REQUIRED ACTION: Reproduce word for word every line from the one containing "637x447 pixels." to the final line of the data below; omit the pictures.

[RECORDS TO PROCESS — start]

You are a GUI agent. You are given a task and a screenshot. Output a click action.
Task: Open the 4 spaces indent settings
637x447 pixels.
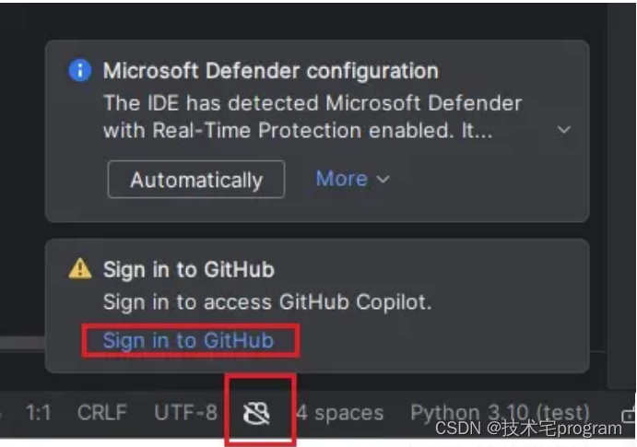click(x=339, y=413)
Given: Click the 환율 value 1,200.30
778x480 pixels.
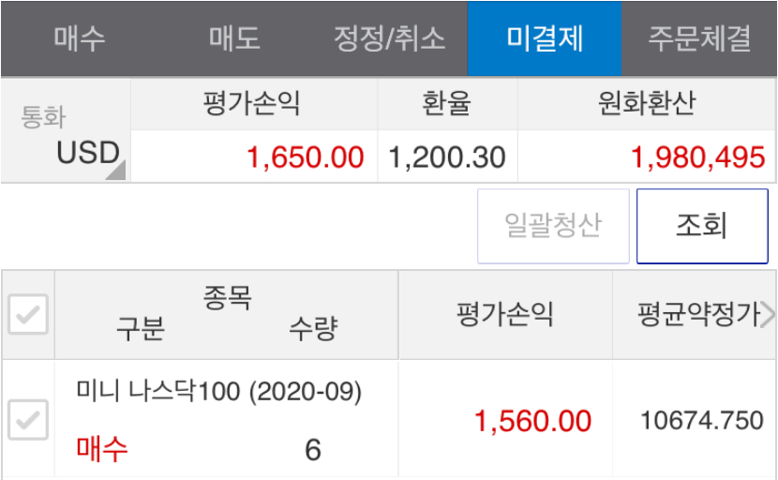Looking at the screenshot, I should click(447, 158).
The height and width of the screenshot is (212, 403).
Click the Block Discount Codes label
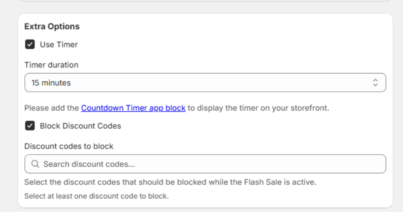80,126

[RECORDS TO PROCESS — finish]

RESULT FOR THIS EXERCISE:
637x447 pixels.
click(x=339, y=413)
Given: Click the 환율 value 1,200.30
778x480 pixels.
Looking at the screenshot, I should click(447, 158).
The height and width of the screenshot is (212, 403).
Click the Block Discount Codes label
80,126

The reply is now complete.